→ **HOW TO COMPLETE THIS TASK**
Every entry has to be restated word for word.

→ **SUPPLIED ENTRIES**
Content starts

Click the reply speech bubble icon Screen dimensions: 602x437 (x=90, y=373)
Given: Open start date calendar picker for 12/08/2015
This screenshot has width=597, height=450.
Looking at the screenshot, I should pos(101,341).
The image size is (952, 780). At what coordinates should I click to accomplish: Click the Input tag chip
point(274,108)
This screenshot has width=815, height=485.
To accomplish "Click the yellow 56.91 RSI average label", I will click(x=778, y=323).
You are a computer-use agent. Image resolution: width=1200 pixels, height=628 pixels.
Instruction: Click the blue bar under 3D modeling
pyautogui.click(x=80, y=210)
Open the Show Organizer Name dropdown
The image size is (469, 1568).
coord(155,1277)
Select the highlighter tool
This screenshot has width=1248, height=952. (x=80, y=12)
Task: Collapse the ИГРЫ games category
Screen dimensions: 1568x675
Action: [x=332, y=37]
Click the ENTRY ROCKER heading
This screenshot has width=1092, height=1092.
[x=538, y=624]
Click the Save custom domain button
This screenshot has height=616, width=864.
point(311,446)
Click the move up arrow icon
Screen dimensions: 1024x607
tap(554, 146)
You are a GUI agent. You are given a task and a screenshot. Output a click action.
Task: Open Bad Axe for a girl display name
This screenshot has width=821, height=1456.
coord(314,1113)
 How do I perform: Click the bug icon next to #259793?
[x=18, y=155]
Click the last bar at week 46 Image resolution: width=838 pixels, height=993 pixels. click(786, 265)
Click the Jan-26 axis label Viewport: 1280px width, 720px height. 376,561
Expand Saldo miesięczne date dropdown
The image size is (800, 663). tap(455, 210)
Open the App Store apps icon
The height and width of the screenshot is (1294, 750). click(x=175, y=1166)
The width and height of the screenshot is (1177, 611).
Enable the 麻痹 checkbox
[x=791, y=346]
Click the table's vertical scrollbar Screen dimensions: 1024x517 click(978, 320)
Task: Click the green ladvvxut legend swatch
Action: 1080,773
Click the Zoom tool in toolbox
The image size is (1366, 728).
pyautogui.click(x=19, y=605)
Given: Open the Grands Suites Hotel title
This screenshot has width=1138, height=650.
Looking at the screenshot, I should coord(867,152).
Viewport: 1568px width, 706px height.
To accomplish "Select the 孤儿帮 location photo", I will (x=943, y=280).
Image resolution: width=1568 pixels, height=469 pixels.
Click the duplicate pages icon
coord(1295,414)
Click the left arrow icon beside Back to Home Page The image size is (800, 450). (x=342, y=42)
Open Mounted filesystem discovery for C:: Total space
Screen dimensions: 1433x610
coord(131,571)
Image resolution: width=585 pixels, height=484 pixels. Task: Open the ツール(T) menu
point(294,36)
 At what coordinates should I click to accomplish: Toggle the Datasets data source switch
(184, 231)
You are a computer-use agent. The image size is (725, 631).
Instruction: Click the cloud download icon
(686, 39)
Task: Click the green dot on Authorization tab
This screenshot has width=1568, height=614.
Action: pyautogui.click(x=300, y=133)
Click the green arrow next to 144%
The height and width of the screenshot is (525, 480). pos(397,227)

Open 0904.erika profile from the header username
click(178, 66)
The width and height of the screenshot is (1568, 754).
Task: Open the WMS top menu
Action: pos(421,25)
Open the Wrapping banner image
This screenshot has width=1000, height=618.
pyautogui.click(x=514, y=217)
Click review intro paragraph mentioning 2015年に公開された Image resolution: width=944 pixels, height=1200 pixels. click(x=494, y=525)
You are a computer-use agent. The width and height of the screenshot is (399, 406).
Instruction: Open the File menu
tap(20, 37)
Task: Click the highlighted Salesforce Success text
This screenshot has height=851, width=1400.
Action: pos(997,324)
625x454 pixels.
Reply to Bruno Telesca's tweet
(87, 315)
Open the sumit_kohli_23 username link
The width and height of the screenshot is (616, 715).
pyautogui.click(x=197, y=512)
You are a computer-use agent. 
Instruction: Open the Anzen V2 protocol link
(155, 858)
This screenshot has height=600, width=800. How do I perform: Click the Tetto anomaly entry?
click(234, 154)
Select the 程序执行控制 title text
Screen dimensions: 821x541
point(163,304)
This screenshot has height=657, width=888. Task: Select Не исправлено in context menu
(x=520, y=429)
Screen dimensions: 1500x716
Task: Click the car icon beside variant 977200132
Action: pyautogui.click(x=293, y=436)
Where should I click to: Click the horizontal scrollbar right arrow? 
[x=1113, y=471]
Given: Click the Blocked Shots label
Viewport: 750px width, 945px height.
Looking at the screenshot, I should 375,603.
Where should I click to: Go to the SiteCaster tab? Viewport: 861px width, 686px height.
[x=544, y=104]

Content ends

→ **TASK RESPONSE**
Click the reply speech bubble icon Screen dimensions: 602x437 (x=90, y=373)
Given: Open start date calendar picker for 12/08/2015
This screenshot has width=597, height=450.
Looking at the screenshot, I should pos(101,341).
The image size is (952, 780). At what coordinates should I click to accomplish: Click the Input tag chip
point(274,108)
This screenshot has width=815, height=485.
To accomplish "Click the yellow 56.91 RSI average label", I will click(x=778, y=323).
You are a computer-use agent. Image resolution: width=1200 pixels, height=628 pixels.
Instruction: Click the blue bar under 3D modeling
pyautogui.click(x=80, y=210)
Open the Show Organizer Name dropdown
The image size is (469, 1568).
coord(155,1277)
Select the highlighter tool
This screenshot has width=1248, height=952. (x=80, y=12)
Task: Collapse the ИГРЫ games category
Screen dimensions: 1568x675
Action: [x=332, y=37]
Click the ENTRY ROCKER heading
This screenshot has width=1092, height=1092.
[x=538, y=624]
Click the Save custom domain button
This screenshot has height=616, width=864.
point(311,446)
Click the move up arrow icon
Screen dimensions: 1024x607
tap(554, 146)
You are a GUI agent. You are given a task and a screenshot. Output a click action.
Task: Open Bad Axe for a girl display name
This screenshot has width=821, height=1456.
coord(314,1113)
 How do I perform: Click the bug icon next to #259793?
[x=18, y=155]
Click the last bar at week 46 Image resolution: width=838 pixels, height=993 pixels. click(786, 265)
Click the Jan-26 axis label Viewport: 1280px width, 720px height. 376,561
Expand Saldo miesięczne date dropdown
The image size is (800, 663). tap(455, 210)
Open the App Store apps icon
The height and width of the screenshot is (1294, 750). click(x=175, y=1166)
The width and height of the screenshot is (1177, 611).
Enable the 麻痹 checkbox
[x=791, y=346]
Click the table's vertical scrollbar Screen dimensions: 1024x517 click(978, 320)
Task: Click the green ladvvxut legend swatch
Action: 1080,773
Click the Zoom tool in toolbox
The image size is (1366, 728).
pyautogui.click(x=19, y=605)
Given: Open the Grands Suites Hotel title
This screenshot has width=1138, height=650.
Looking at the screenshot, I should coord(867,152).
Viewport: 1568px width, 706px height.
To accomplish "Select the 孤儿帮 location photo", I will (x=943, y=280).
Image resolution: width=1568 pixels, height=469 pixels.
Click the duplicate pages icon
coord(1295,414)
Click the left arrow icon beside Back to Home Page The image size is (800, 450). (x=342, y=42)
Open Mounted filesystem discovery for C:: Total space
Screen dimensions: 1433x610
coord(131,571)
Image resolution: width=585 pixels, height=484 pixels. Task: Open the ツール(T) menu
point(294,36)
 At what coordinates should I click to accomplish: Toggle the Datasets data source switch
(184, 231)
You are a computer-use agent. The image size is (725, 631).
Instruction: Click the cloud download icon
(686, 39)
Task: Click the green dot on Authorization tab
This screenshot has width=1568, height=614.
Action: pyautogui.click(x=300, y=133)
Click the green arrow next to 144%
The height and width of the screenshot is (525, 480). pos(397,227)

Open 0904.erika profile from the header username
click(178, 66)
The width and height of the screenshot is (1568, 754).
Task: Open the WMS top menu
Action: pos(421,25)
Open the Wrapping banner image
This screenshot has width=1000, height=618.
pyautogui.click(x=514, y=217)
Click review intro paragraph mentioning 2015年に公開された Image resolution: width=944 pixels, height=1200 pixels. click(x=494, y=525)
You are a computer-use agent. The width and height of the screenshot is (399, 406).
Instruction: Open the File menu
tap(20, 37)
Task: Click the highlighted Salesforce Success text
This screenshot has height=851, width=1400.
Action: pos(997,324)
625x454 pixels.
Reply to Bruno Telesca's tweet
(87, 315)
Open the sumit_kohli_23 username link
The width and height of the screenshot is (616, 715).
pyautogui.click(x=197, y=512)
You are a computer-use agent. 
Instruction: Open the Anzen V2 protocol link
(155, 858)
This screenshot has height=600, width=800. How do I perform: Click the Tetto anomaly entry?
click(234, 154)
Select the 程序执行控制 title text
Screen dimensions: 821x541
point(163,304)
This screenshot has height=657, width=888. Task: Select Не исправлено in context menu
(x=520, y=429)
Screen dimensions: 1500x716
Task: Click the car icon beside variant 977200132
Action: pyautogui.click(x=293, y=436)
Where should I click to: Click the horizontal scrollbar right arrow? 
[x=1113, y=471]
Given: Click the Blocked Shots label
Viewport: 750px width, 945px height.
Looking at the screenshot, I should 375,603.
Where should I click to: Go to the SiteCaster tab? Viewport: 861px width, 686px height.
[x=544, y=104]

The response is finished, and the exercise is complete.